Option A: FreedTaskwarrior (hosted, easiest)
FreedTaskwarrior (freedtaskwarrior.org) runs a public Taskserver you can register on for free. After registering you receive a credentials bundle. Download it, then:
# Unpack the credential tarball (filename will vary)
tar xzf freedtaskwarrior-credentials.tar.gz -C ~/.task/
# Point task at the server (values come from your credential files)
task config taskd.server freedtaskwarrior.org:53589
task config taskd.credentials 'YourOrg/YourUser/UUID-here'
task config taskd.certificate ~/.task/your.cert.pem
task config taskd.key ~/.task/your.key.pem
task config taskd.ca ~/.task/ca.cert.pem
Option B: Self-hosted taskd
Install the server on your own machine or VPS:
# Debian/Ubuntu
sudo apt install taskd
# Fedora
sudo dnf install taskd
Full taskd setup (PKI, user creation, firewall) is beyond this guide's scope, but the official Taskserver setup docs are thorough. Once your server is running, the client config steps are identical to Option A.
Syncing
# First sync — pushes all local tasks
task sync init
# Subsequent syncs
task sync
Run task sync on each machine after making changes. There is no daemon; you trigger it manually or via a systemd user timer.
Automating sync with a systemd user timer
mkdir -p ~/.config/systemd/user
cat > ~/.config/systemd/user/task-sync.service <<'EOF'
[Unit]
Description=Taskwarrior sync
[Service]
Type=oneshot
ExecStart=/usr/bin/task sync
EOF
cat > ~/.config/systemd/user/task-sync.timer <<'EOF'
[Unit]
Description=Sync Taskwarrior every 15 minutes
[Timer]
OnBootSec=2min
OnUnitActiveSec=15min
[Install]
WantedBy=timers.target
EOF
systemctl --user daemon-reload
systemctl --user enable --now task-sync.timer
Verification
# Check open tasks and basic stats
task stats
# Confirm sync is live
task sync
# Expected output (will vary): "Sync successful. 2 changes uploaded, 0 downloaded."
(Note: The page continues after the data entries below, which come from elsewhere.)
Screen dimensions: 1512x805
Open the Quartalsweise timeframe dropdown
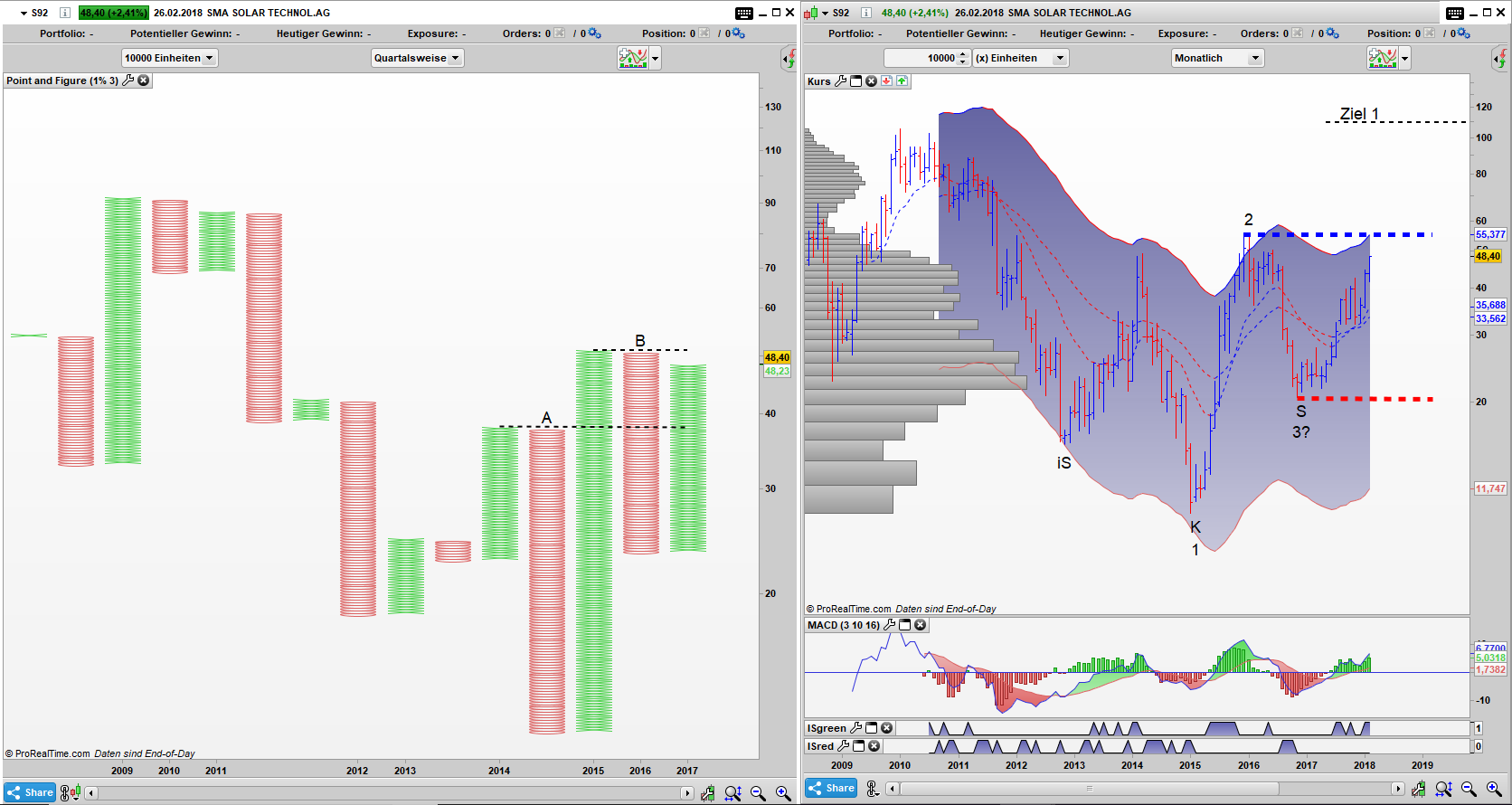point(417,58)
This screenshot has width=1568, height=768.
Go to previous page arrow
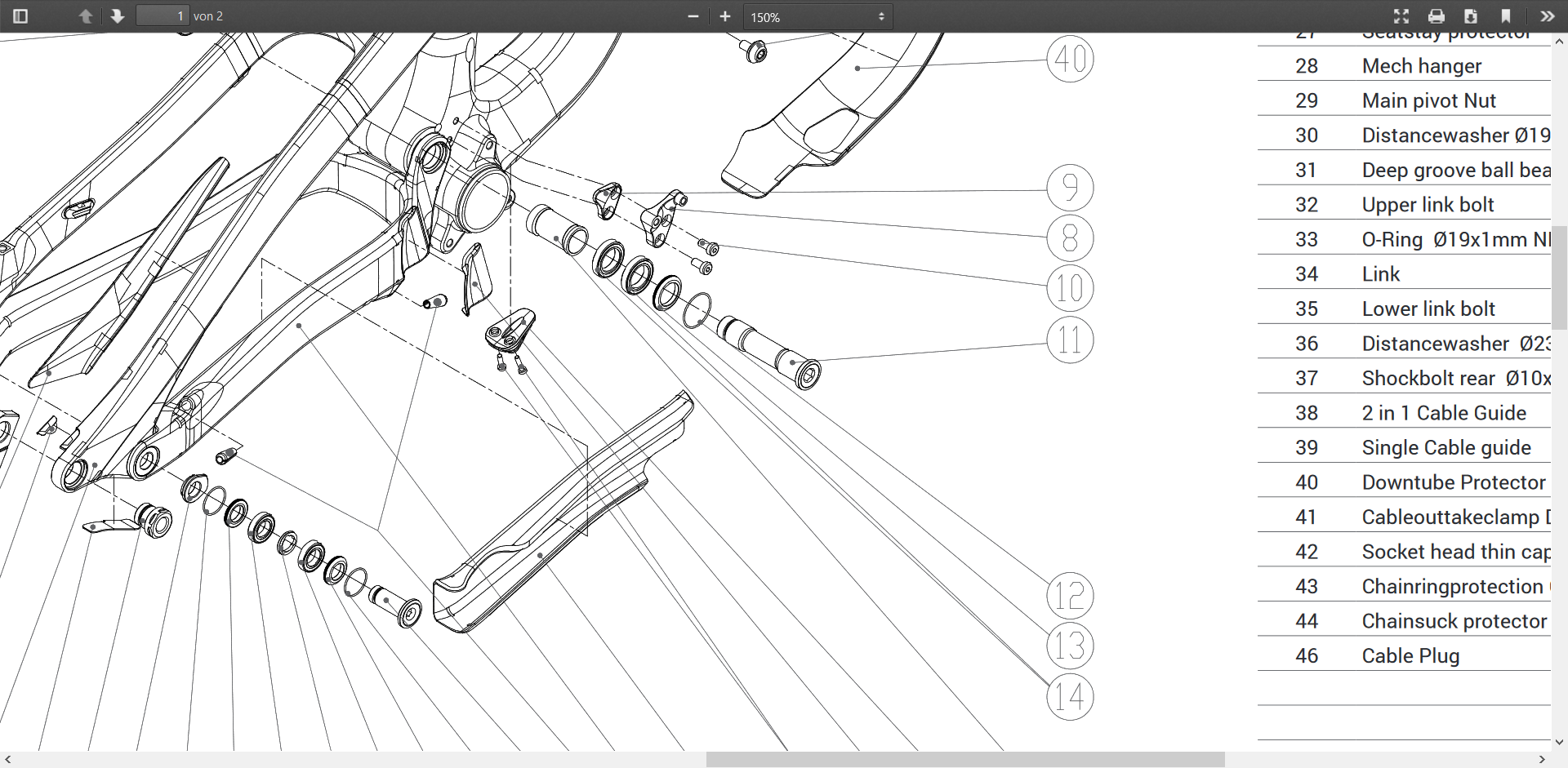point(86,16)
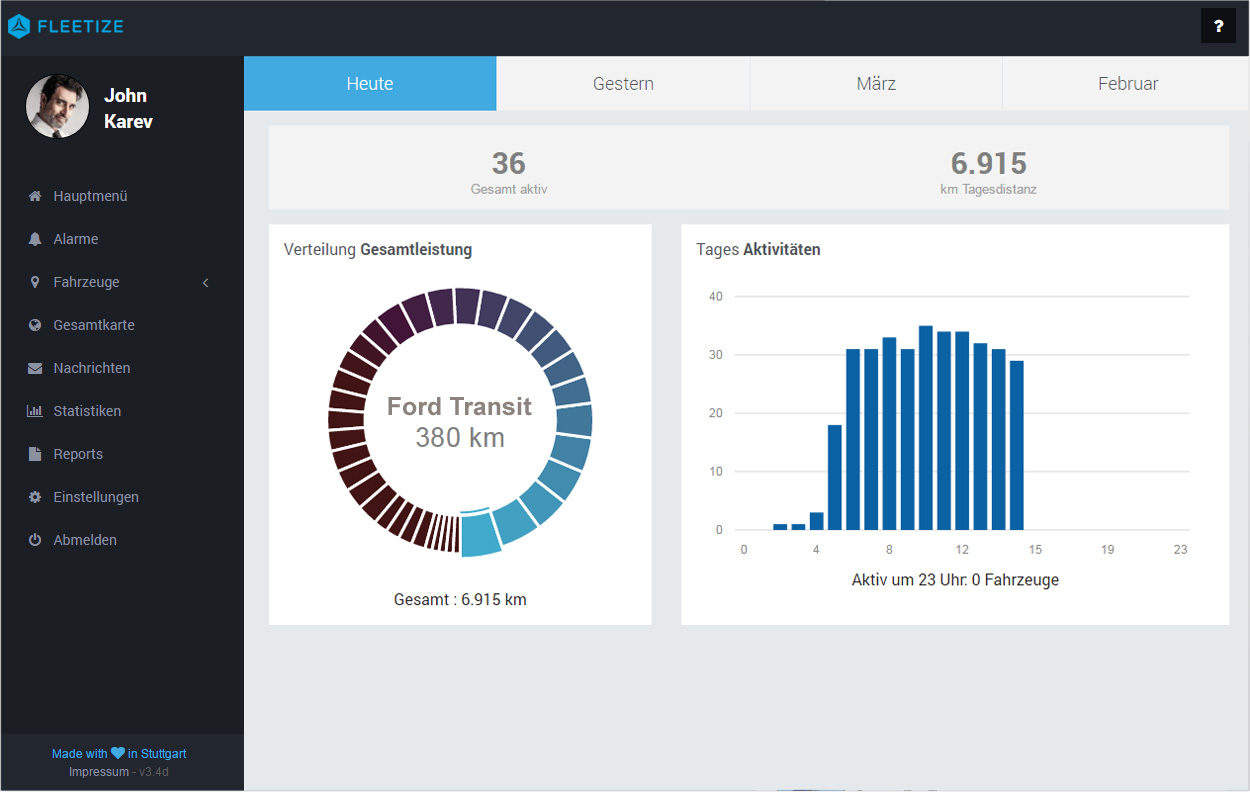Click the gear icon for Einstellungen

click(35, 497)
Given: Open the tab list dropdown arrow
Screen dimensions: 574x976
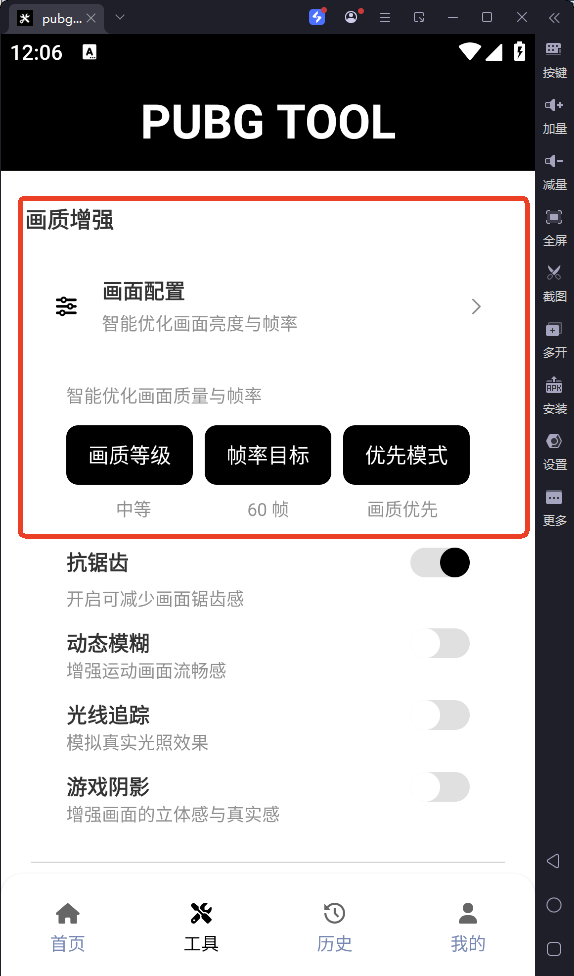Looking at the screenshot, I should pos(120,17).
# Check timer fires correctly
systemctl --user status task-sync.timer
Troubleshooting
task sync fails with certificate error
Verify the paths in ~/.taskrc for taskd.certificate, taskd.key, and taskd.ca are absolute paths and the files are readable by your user. Also confirm your system clock is accurate — TLS handshakes fail with significant time drift: timedatectl status.
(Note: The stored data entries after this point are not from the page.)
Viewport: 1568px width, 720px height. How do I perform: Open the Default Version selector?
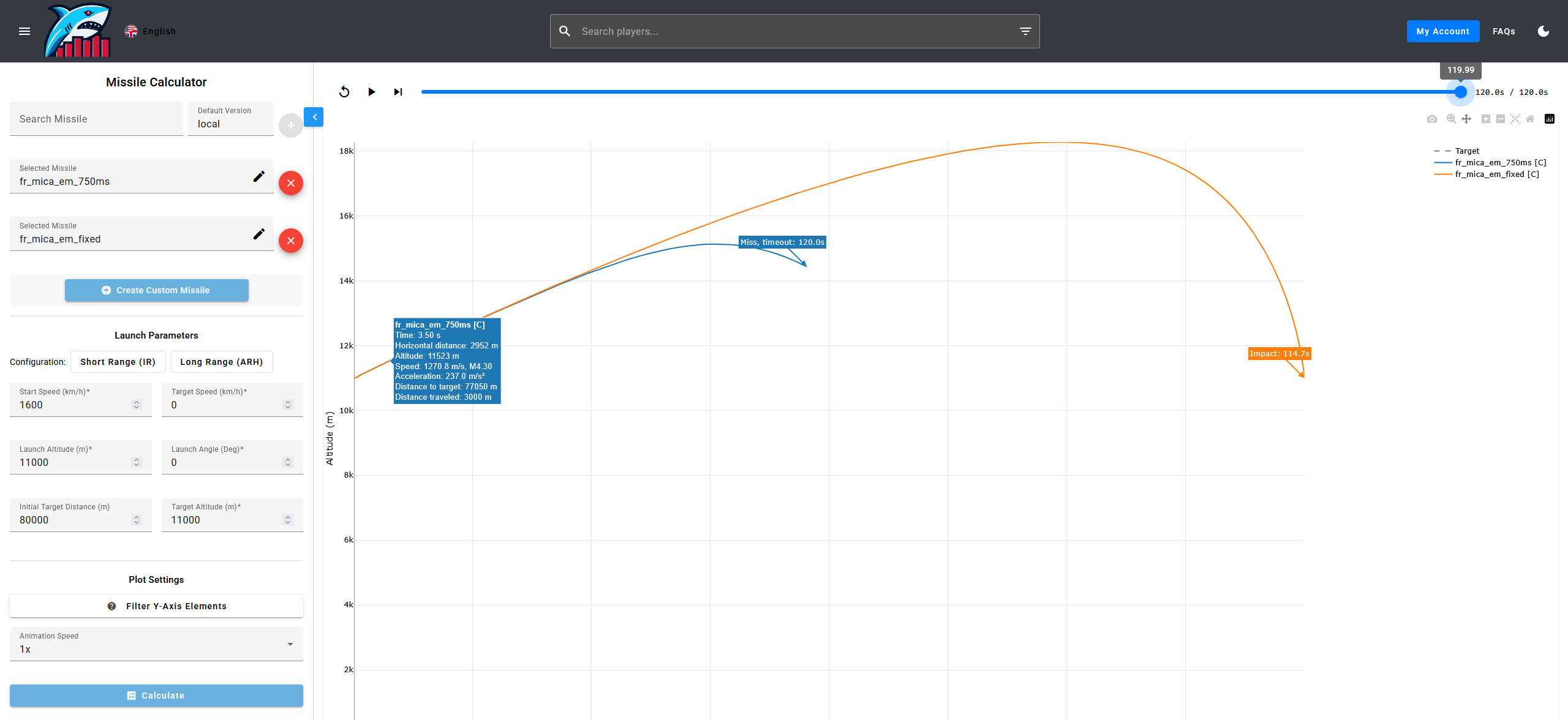point(231,119)
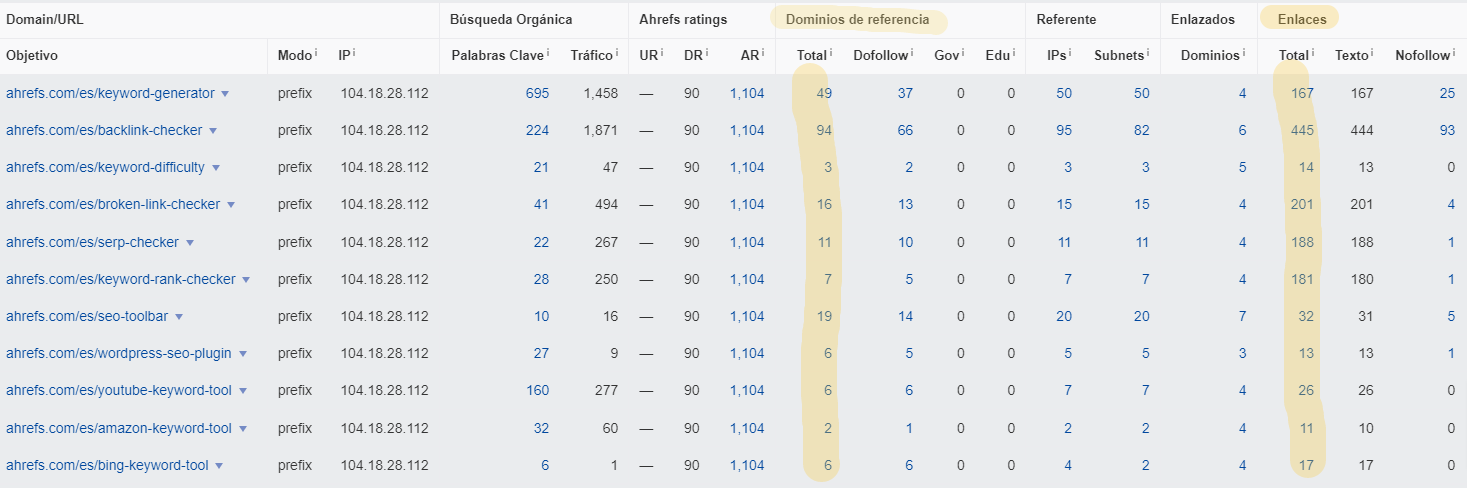The width and height of the screenshot is (1467, 488).
Task: Open dropdown next to seo-toolbar URL
Action: point(179,317)
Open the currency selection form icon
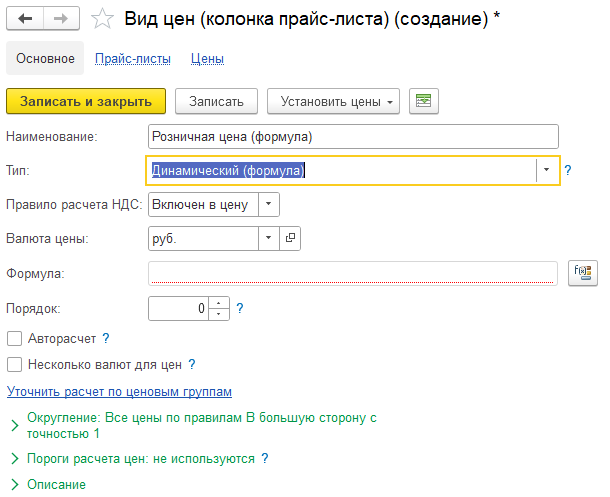Screen dimensions: 610x497 pos(291,238)
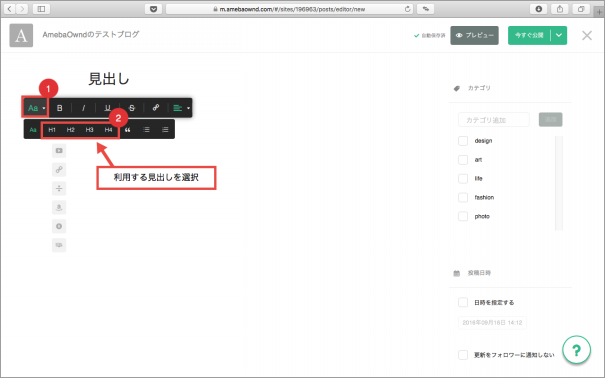
Task: Open the Aa text style dropdown
Action: [35, 108]
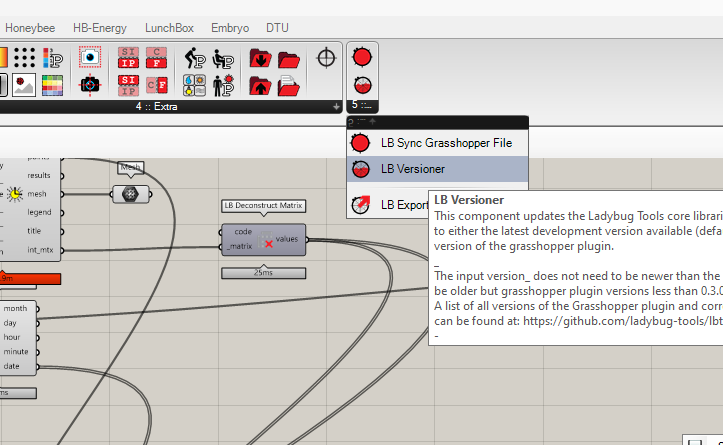Image resolution: width=723 pixels, height=445 pixels.
Task: Choose LB Versioner from the dropdown list
Action: (413, 169)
Recurring tasks multiply unexpectedly
If you run task sync across machines before completing an instance on both sides, you can get duplicates. Run task list to spot them by description, then task <id> delete the extras. The task undo command can also reverse accidental completions.
vit shows nothing / blank screen
vit defaults to the next report. If no tasks match (e.g., an active context filters everything out), the list is genuinely empty. Run task context none then relaunch vit to confirm tasks exist.
Frequently asked questions
- Where does Taskwarrior store its data?
- All tasks live in ~/.task/ as plain text files (pending.data, completed.data, undo.data). You can back them up with any standard file backup tool.
- Can I use Taskwarrior without syncing?
- Yes. Sync is entirely optional. Everything works locally out of the box and you never need to configure taskd unless you want tasks on multiple machines.
- What is the difference between a context and a filter?
- A filter is typed inline on a single command (e.g., task project:work list). A context is a saved filter that applies silently to every command until you clear it or switch to another context.
- How do I see completed tasks?
- Run task completed or task all to list tasks including done and deleted ones. You can still filter by project or tag in these reports.
- Is vit the same as taskwarrior-tui?
- No. vit is a Python wrapper around Taskwarrior that uses ncurses and reads your existing taskrc. taskwarrior-tui is a separate Rust application with its own configuration and a different visual style. Both are good; vit tends to stay closer to Taskwarrior's native behavior.